- _ABOUT THIS TASK_
State how many lines in the records below contain the string "Quote", and give nothing besides that number.

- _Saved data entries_
^^^^^^^^
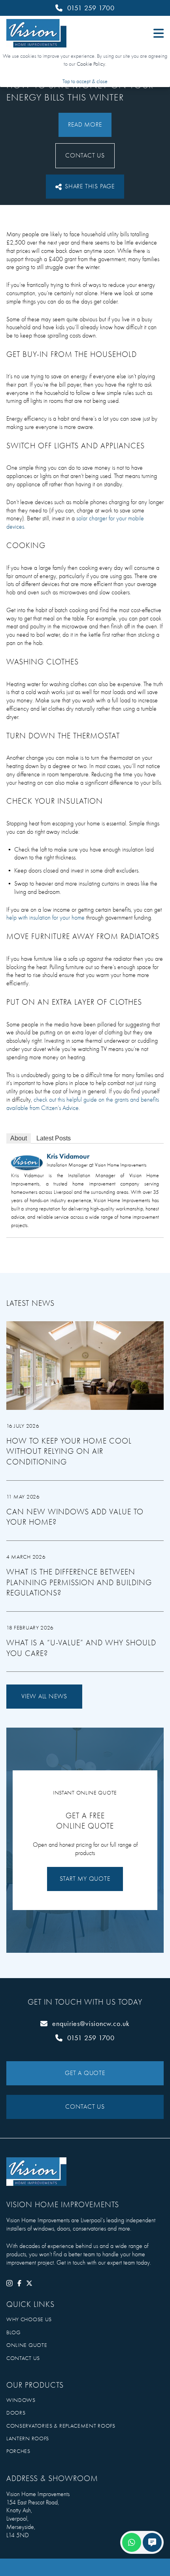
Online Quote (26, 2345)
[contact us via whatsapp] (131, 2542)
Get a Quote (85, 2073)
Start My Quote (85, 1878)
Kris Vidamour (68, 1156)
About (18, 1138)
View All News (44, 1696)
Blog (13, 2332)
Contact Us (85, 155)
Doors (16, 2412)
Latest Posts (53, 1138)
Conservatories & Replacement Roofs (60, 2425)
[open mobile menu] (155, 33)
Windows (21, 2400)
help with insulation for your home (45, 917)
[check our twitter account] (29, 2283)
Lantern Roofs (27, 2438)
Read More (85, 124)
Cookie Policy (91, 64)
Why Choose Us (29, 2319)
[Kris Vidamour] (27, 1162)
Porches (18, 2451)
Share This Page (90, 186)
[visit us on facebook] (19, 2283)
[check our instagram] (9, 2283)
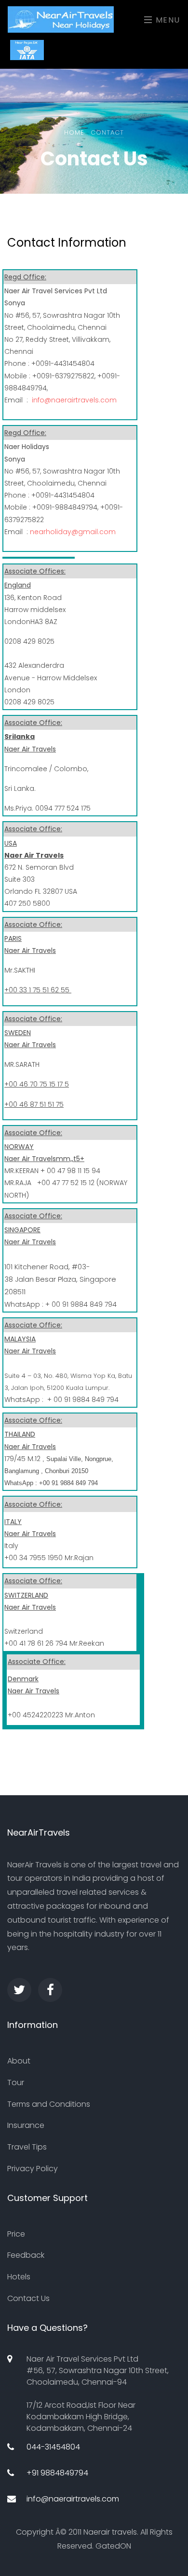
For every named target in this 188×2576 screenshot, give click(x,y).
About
^^^^^^^^
- _EXERCISE SOLUTION_
3